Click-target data
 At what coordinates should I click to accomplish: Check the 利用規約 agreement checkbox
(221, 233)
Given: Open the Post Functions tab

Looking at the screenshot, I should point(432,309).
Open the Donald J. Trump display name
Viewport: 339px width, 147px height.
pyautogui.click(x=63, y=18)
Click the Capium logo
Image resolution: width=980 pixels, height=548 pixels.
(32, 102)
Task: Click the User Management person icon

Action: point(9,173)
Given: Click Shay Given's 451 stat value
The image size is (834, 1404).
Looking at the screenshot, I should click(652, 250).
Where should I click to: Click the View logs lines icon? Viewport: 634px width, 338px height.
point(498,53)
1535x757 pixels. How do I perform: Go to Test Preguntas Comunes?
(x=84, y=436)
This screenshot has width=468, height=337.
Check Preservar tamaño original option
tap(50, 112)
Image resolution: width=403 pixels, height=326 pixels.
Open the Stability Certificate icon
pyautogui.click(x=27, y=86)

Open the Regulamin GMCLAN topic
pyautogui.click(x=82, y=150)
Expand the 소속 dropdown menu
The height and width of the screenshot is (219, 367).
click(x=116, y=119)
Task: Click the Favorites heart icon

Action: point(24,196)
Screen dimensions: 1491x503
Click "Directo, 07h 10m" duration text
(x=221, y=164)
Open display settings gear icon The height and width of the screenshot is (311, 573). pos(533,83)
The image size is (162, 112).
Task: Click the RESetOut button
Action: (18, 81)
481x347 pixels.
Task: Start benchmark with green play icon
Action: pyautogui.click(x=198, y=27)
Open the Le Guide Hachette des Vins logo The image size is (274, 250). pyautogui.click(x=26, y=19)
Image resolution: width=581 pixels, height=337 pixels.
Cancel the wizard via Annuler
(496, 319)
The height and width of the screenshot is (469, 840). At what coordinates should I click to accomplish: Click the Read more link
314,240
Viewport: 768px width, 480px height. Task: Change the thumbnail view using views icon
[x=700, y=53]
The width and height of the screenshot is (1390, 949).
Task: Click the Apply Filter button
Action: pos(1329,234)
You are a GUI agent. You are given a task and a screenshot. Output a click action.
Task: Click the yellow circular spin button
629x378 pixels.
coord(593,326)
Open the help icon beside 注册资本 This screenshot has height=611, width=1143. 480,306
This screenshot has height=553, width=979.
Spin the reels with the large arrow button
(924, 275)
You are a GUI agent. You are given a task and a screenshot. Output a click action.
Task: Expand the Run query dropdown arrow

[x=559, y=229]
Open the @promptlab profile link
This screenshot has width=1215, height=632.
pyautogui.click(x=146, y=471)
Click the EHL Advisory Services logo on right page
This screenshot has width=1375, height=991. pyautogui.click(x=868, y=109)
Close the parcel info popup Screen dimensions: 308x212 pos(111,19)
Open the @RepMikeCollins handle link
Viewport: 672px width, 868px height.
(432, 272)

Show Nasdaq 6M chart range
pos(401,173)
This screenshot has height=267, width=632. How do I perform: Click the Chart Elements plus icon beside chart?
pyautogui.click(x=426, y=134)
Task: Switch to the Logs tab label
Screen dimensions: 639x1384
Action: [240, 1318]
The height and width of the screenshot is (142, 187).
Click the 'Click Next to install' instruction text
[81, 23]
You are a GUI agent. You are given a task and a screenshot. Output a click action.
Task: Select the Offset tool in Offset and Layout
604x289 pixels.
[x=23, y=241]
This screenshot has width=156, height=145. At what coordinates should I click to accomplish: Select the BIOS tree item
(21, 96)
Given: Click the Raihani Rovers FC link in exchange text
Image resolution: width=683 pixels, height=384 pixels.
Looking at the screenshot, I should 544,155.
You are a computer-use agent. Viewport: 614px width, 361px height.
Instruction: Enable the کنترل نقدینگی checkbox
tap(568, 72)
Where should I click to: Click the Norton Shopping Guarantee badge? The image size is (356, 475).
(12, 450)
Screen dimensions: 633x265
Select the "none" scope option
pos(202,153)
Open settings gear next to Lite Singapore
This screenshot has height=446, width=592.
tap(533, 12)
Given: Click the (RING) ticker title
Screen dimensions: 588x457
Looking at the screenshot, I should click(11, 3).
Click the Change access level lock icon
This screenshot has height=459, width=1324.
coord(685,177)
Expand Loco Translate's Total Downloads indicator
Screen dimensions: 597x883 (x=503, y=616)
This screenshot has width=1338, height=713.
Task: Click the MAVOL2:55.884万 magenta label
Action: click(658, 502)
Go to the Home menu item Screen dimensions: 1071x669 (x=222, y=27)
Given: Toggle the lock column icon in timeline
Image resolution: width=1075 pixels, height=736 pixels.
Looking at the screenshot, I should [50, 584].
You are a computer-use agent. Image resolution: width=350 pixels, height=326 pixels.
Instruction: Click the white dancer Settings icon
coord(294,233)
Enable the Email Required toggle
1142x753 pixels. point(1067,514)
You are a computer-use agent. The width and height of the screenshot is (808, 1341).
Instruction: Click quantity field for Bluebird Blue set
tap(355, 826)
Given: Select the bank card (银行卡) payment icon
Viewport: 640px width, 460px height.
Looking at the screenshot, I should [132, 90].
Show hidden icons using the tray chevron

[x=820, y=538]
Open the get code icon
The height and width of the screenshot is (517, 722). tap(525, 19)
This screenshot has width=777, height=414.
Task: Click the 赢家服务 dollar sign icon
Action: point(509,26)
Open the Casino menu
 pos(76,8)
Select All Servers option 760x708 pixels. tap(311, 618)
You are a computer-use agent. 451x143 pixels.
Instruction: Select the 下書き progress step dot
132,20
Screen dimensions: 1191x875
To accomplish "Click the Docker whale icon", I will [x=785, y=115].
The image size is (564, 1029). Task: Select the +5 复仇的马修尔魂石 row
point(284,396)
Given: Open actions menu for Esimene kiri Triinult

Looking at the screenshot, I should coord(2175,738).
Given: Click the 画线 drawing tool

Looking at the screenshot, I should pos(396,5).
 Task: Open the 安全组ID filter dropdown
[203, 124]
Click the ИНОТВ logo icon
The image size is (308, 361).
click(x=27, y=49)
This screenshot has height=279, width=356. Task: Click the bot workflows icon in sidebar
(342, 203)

▶ PROBLEM STATEMENT
Please go through the lines above and swap "Favorites" for "Bookmarks", leaving everything else as it is.

▶ TASK ANSWER
 At what coordinates should I click to accomplish: Check the 利用規約 agreement checkbox
(221, 233)
Given: Open the Post Functions tab

Looking at the screenshot, I should point(432,309).
Open the Donald J. Trump display name
Viewport: 339px width, 147px height.
pyautogui.click(x=63, y=18)
Click the Capium logo
Image resolution: width=980 pixels, height=548 pixels.
(32, 102)
Task: Click the User Management person icon

Action: point(9,173)
Given: Click Shay Given's 451 stat value
The image size is (834, 1404).
Looking at the screenshot, I should click(652, 250).
Where should I click to: Click the View logs lines icon? Viewport: 634px width, 338px height.
point(498,53)
1535x757 pixels. How do I perform: Go to Test Preguntas Comunes?
(x=84, y=436)
This screenshot has width=468, height=337.
Check Preservar tamaño original option
tap(50, 112)
Image resolution: width=403 pixels, height=326 pixels.
Open the Stability Certificate icon
pyautogui.click(x=27, y=86)

Open the Regulamin GMCLAN topic
pyautogui.click(x=82, y=150)
Expand the 소속 dropdown menu
The height and width of the screenshot is (219, 367).
click(x=116, y=119)
Task: Click the Bookmarks heart icon

Action: point(24,196)
Screen dimensions: 1491x503
Click "Directo, 07h 10m" duration text
(x=221, y=164)
Open display settings gear icon The height and width of the screenshot is (311, 573). pos(533,83)
The image size is (162, 112).
Task: Click the RESetOut button
Action: (18, 81)
481x347 pixels.
Task: Start benchmark with green play icon
Action: pyautogui.click(x=198, y=27)
Open the Le Guide Hachette des Vins logo The image size is (274, 250). pyautogui.click(x=26, y=19)
Image resolution: width=581 pixels, height=337 pixels.
Cancel the wizard via Annuler
(496, 319)
The height and width of the screenshot is (469, 840). At what coordinates should I click to accomplish: Click the Read more link
314,240
Viewport: 768px width, 480px height. Task: Change the thumbnail view using views icon
[x=700, y=53]
The width and height of the screenshot is (1390, 949).
Task: Click the Apply Filter button
Action: pos(1329,234)
You are a GUI agent. You are given a task and a screenshot. Output a click action.
Task: Click the yellow circular spin button
629x378 pixels.
coord(593,326)
Open the help icon beside 注册资本 This screenshot has height=611, width=1143. 480,306
This screenshot has height=553, width=979.
Spin the reels with the large arrow button
(924, 275)
You are a GUI agent. You are given a task and a screenshot. Output a click action.
Task: Expand the Run query dropdown arrow

[x=559, y=229]
Open the @promptlab profile link
This screenshot has width=1215, height=632.
pyautogui.click(x=146, y=471)
Click the EHL Advisory Services logo on right page
This screenshot has width=1375, height=991. pyautogui.click(x=868, y=109)
Close the parcel info popup Screen dimensions: 308x212 pos(111,19)
Open the @RepMikeCollins handle link
Viewport: 672px width, 868px height.
(432, 272)

Show Nasdaq 6M chart range
pos(401,173)
This screenshot has height=267, width=632. How do I perform: Click the Chart Elements plus icon beside chart?
pyautogui.click(x=426, y=134)
Task: Switch to the Logs tab label
Screen dimensions: 639x1384
Action: [240, 1318]
The height and width of the screenshot is (142, 187).
Click the 'Click Next to install' instruction text
[81, 23]
You are a GUI agent. You are given a task and a screenshot. Output a click action.
Task: Select the Offset tool in Offset and Layout
604x289 pixels.
[x=23, y=241]
This screenshot has width=156, height=145. At what coordinates should I click to accomplish: Select the BIOS tree item
(21, 96)
Given: Click the Raihani Rovers FC link in exchange text
Image resolution: width=683 pixels, height=384 pixels.
Looking at the screenshot, I should 544,155.
You are a computer-use agent. Viewport: 614px width, 361px height.
Instruction: Enable the کنترل نقدینگی checkbox
tap(568, 72)
Where should I click to: Click the Norton Shopping Guarantee badge? The image size is (356, 475).
(12, 450)
Screen dimensions: 633x265
Select the "none" scope option
pos(202,153)
Open settings gear next to Lite Singapore
This screenshot has height=446, width=592.
tap(533, 12)
Given: Click the (RING) ticker title
Screen dimensions: 588x457
Looking at the screenshot, I should click(11, 3).
Click the Change access level lock icon
This screenshot has height=459, width=1324.
coord(685,177)
Expand Loco Translate's Total Downloads indicator
Screen dimensions: 597x883 (x=503, y=616)
This screenshot has width=1338, height=713.
Task: Click the MAVOL2:55.884万 magenta label
Action: click(658, 502)
Go to the Home menu item Screen dimensions: 1071x669 (x=222, y=27)
Given: Toggle the lock column icon in timeline
Image resolution: width=1075 pixels, height=736 pixels.
Looking at the screenshot, I should [50, 584].
You are a computer-use agent. Image resolution: width=350 pixels, height=326 pixels.
Instruction: Click the white dancer Settings icon
coord(294,233)
Enable the Email Required toggle
1142x753 pixels. point(1067,514)
You are a computer-use agent. The width and height of the screenshot is (808, 1341).
Instruction: Click quantity field for Bluebird Blue set
tap(355, 826)
Given: Select the bank card (银行卡) payment icon
Viewport: 640px width, 460px height.
Looking at the screenshot, I should [132, 90].
Show hidden icons using the tray chevron

[x=820, y=538]
Open the get code icon
The height and width of the screenshot is (517, 722). tap(525, 19)
This screenshot has width=777, height=414.
Task: Click the 赢家服务 dollar sign icon
Action: point(509,26)
Open the Casino menu
 pos(76,8)
Select All Servers option 760x708 pixels. tap(311, 618)
You are a computer-use agent. 451x143 pixels.
Instruction: Select the 下書き progress step dot
132,20
Screen dimensions: 1191x875
To accomplish "Click the Docker whale icon", I will [x=785, y=115].
The image size is (564, 1029). Task: Select the +5 复仇的马修尔魂石 row
point(284,396)
Given: Open actions menu for Esimene kiri Triinult

Looking at the screenshot, I should coord(2175,738).
Given: Click the 画线 drawing tool

Looking at the screenshot, I should pos(396,5).
 Task: Open the 安全组ID filter dropdown
[203, 124]
Click the ИНОТВ logo icon
The image size is (308, 361).
click(x=27, y=49)
This screenshot has height=279, width=356. Task: Click the bot workflows icon in sidebar
(342, 203)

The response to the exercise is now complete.